# Selected excerpt
## start

Yeah I really never understood how people were complaining about all that transcoding they had to do for their footage before editing. I'd say to them Premiere can edit it without transcoding, and they'd say No, no way. No possible. (and technically Premiere does transcode, but you can work while it's doing it, and it doesn't take long...)

Andrew Bellware said...

The transcoding was annoying as all get out. It meant that I'd have two folders -- one with all the original camera footage, and another with all the transcoded stuff that Apple could work with. Oy.
Now that I know the "shift" trick to get the cursor to snap, I feel much better.

Kangas said...

I never have snapping problems for some reason. Dunno. (and I didn't know the shift trick, but never really needed it with Snap on)

But lemme know if you run into a weird issue I've been finding, but not finding any answers to. I have like 12 tracks of audio, and can only see the first 6(that's how wide my timeline is set at). So I try to scroll down to see the bottom tracks--my timeline won't scroll. Not with the wheel, not with the arrow. I have to physically make my timeline taller to see all the audio tracks.

I can find nobody else who has had this problem. It's weird. And my CC is totally up to date...

Andrew Bellware said...

I'll keep a lookout for it. I don't have that many tracks... yet.

## end

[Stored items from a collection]
## start

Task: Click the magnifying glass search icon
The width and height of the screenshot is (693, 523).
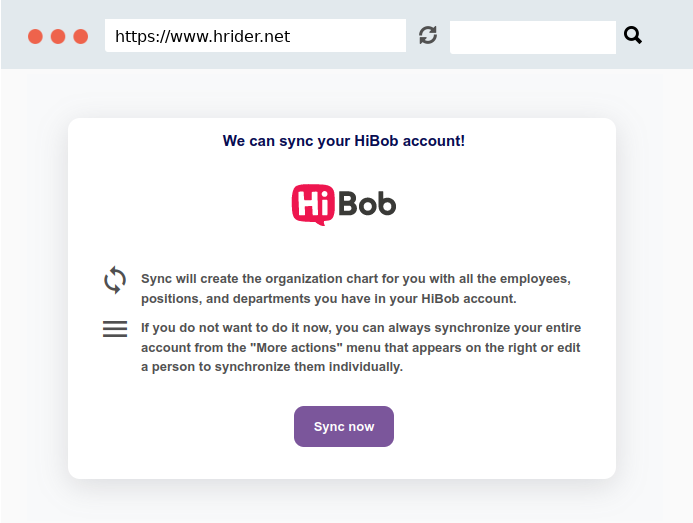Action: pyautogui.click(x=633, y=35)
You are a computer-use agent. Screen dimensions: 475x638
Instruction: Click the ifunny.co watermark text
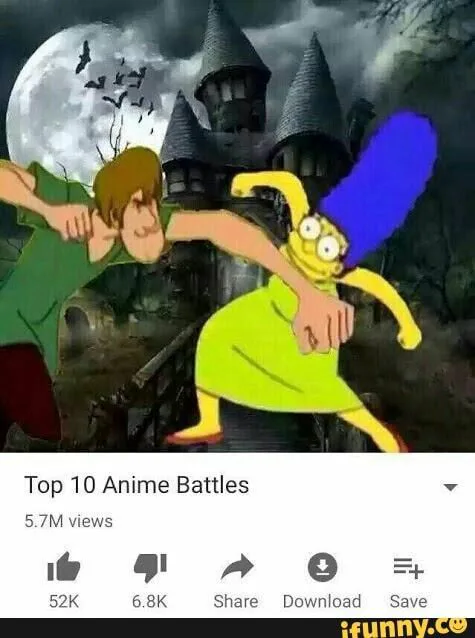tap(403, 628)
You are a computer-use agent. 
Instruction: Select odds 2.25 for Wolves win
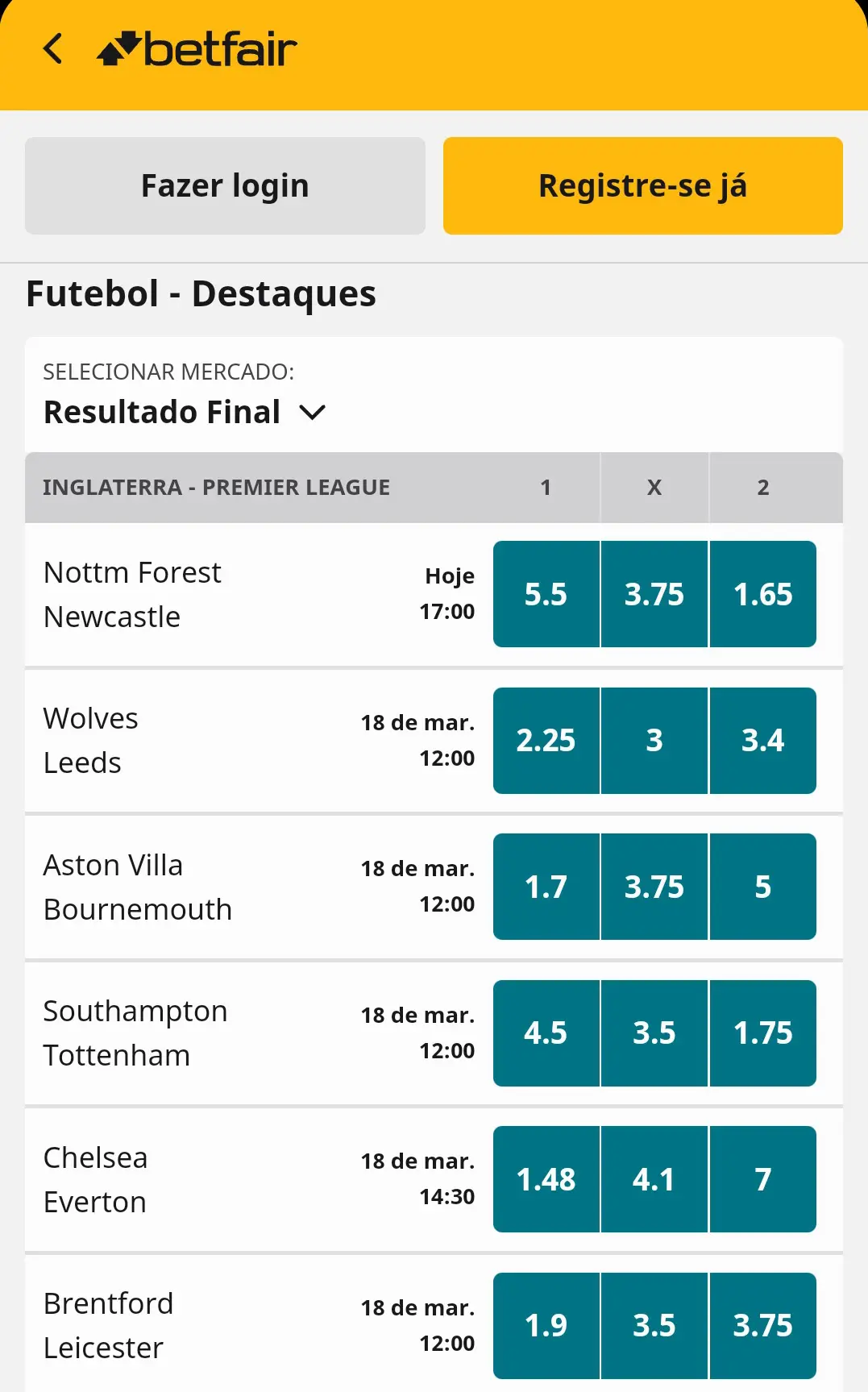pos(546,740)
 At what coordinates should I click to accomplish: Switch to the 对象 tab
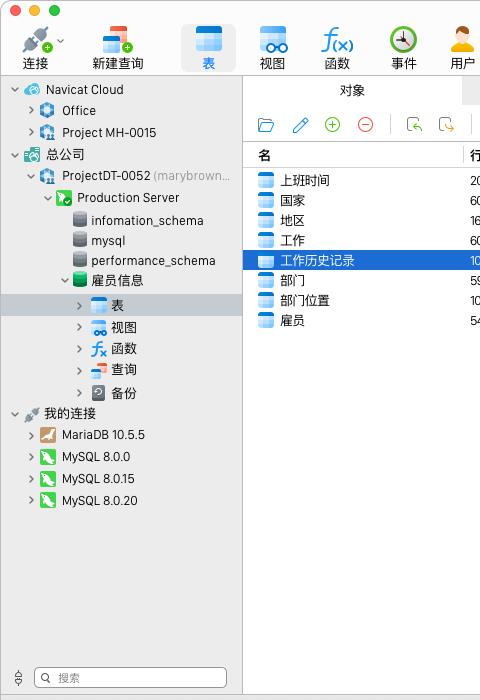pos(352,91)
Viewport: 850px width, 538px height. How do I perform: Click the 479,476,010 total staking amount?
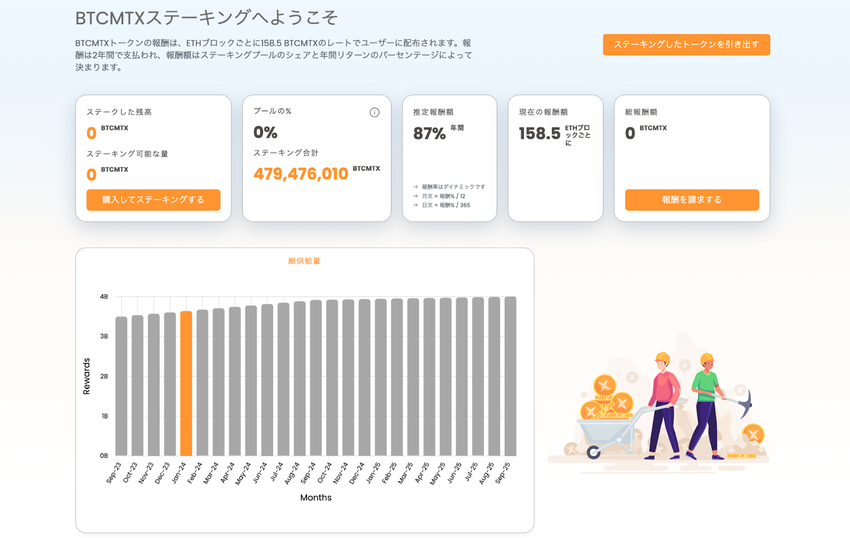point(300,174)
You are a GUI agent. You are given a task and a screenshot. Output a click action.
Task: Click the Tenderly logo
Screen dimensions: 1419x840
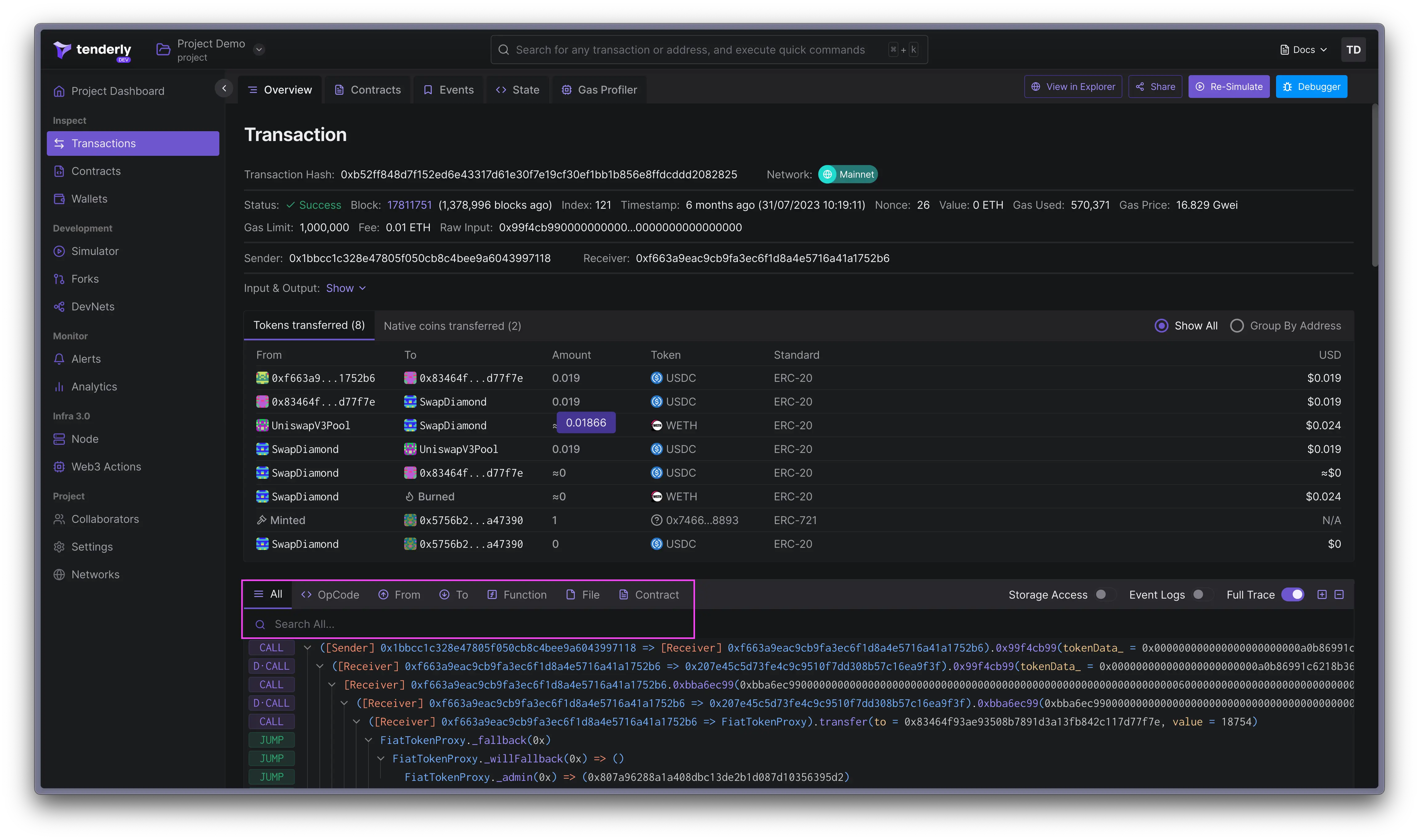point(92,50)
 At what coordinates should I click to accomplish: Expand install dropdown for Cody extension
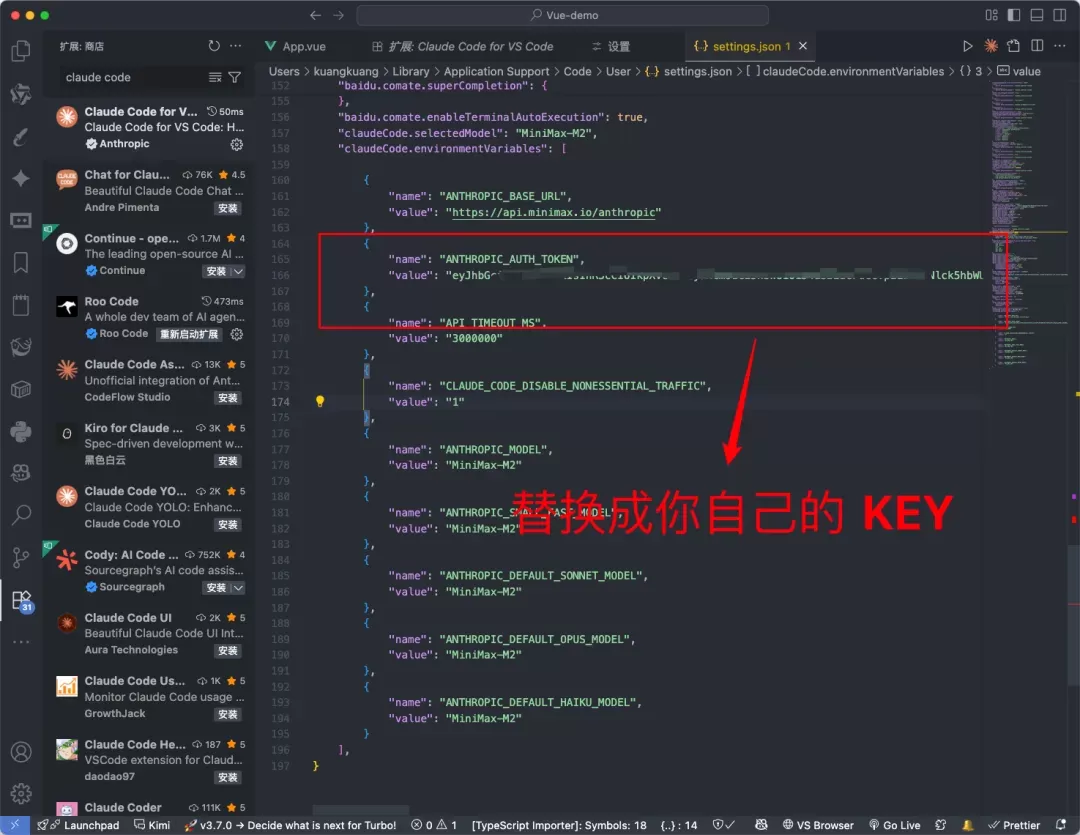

## end

# Exercise
Answer these questions from the comment thread about video editing:
1. What two folders did Andrew Bellware end up keeping because of transcoding?
2. How many audio tracks does Kangas have, and how many of them are visible?
3. What must Kangas do to see all of the audio tracks?

# Correct result
1. One folder held all the original camera footage, and the other held the transcoded footage that Apple could work with.
2. Kangas has about 12 audio tracks, and only the first 6 are visible.
3. Kangas has to physically make the timeline taller.